WorldStage Newsonline— Most students of the University of Jos have refused to vacate their hostels weeks after university lecturers across the country embark on strike to drive home their demand for implementation of agreements reached with federal government.
According to investigation, the students believed that issues that led to the strike would soon be resolved.
A visit to the school showed that most students had not traveled out, even when there are no lectures.
It was discovered that most students spent their time in their rooms, the libraries, recreational spots and the hostel common rooms.
Others were seen on football pitches or Tennis courts, with some of them saying that they were already getting bored with the inactivity in the campus.
Some of them, who spoke, on the ASUU strike expressed optimism that the Federal Government and the Academic Staff Union of Universities (ASUU), would soon settle their differences.
Mr.

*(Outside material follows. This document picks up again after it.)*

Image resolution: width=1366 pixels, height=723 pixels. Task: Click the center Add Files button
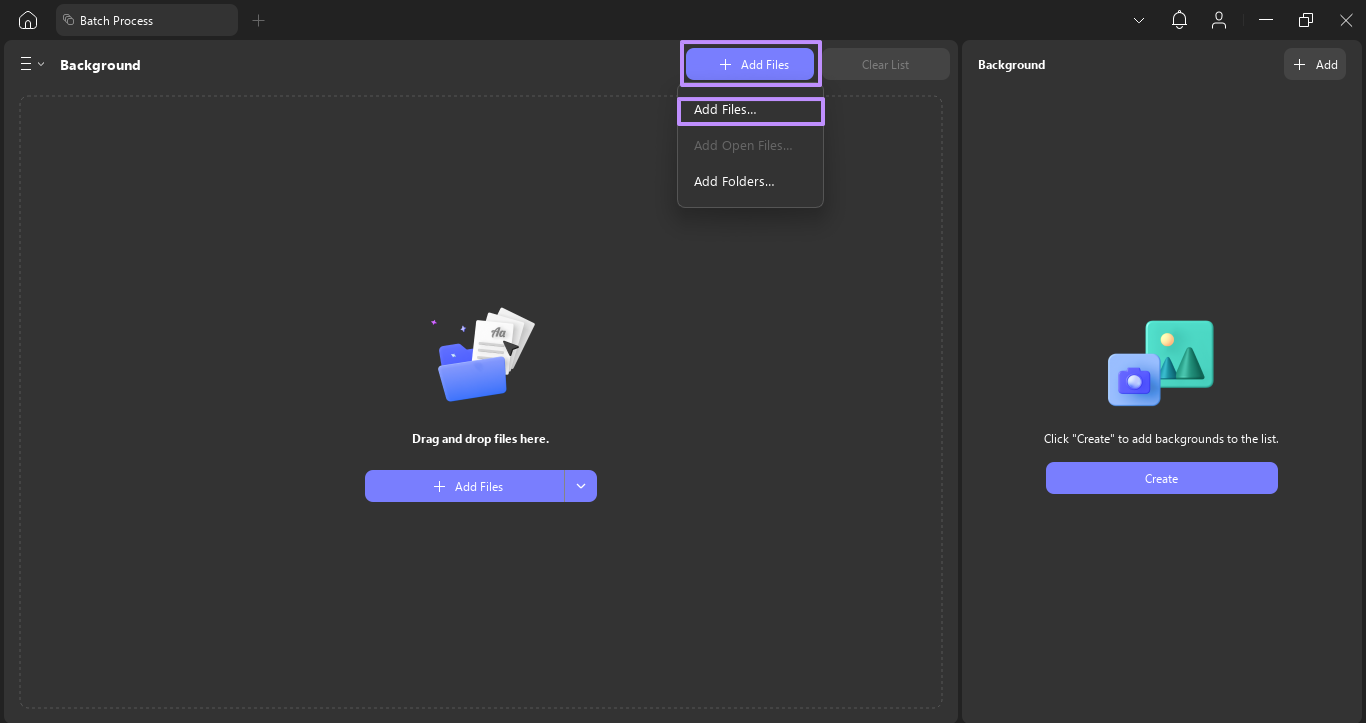pyautogui.click(x=467, y=486)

Gideon Oga, a final year student in the Faculty of Education, said that he was taking advantage of the ASUU Strike to complete his project.

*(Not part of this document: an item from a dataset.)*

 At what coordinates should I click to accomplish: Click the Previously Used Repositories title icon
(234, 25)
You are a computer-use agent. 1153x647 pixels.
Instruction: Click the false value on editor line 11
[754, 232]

“I was combining the daily lectures with writing my project; now that there are no lectures, I spend most of the time doing research and writing my project,” he said.
Oga, however, called on the Federal Government to address the issues raised by ASUU so as to placate them to return to the classes.
“For me, going home is not an option for now because I believe that the strike will end soon,” he said.
Another student, Glory Onyemechere, said that she would remain in the hostel until the ASUU strike was called off.
“My parents live in Lagos. I do not want to travel to Lagos and arrive on the day the strike will be called off. That will cause a lot of physical, psychological and financial stress for me,” she said.
She expressed optimism that the strike would soon be called off in the interest of the students because they are the worst victims of the impasse.
Mr. Ernest Atulayo, a post-graduate student, advised the Federal Government and ASUU to seek out common grounds toward ending the strike in the interest of the youths.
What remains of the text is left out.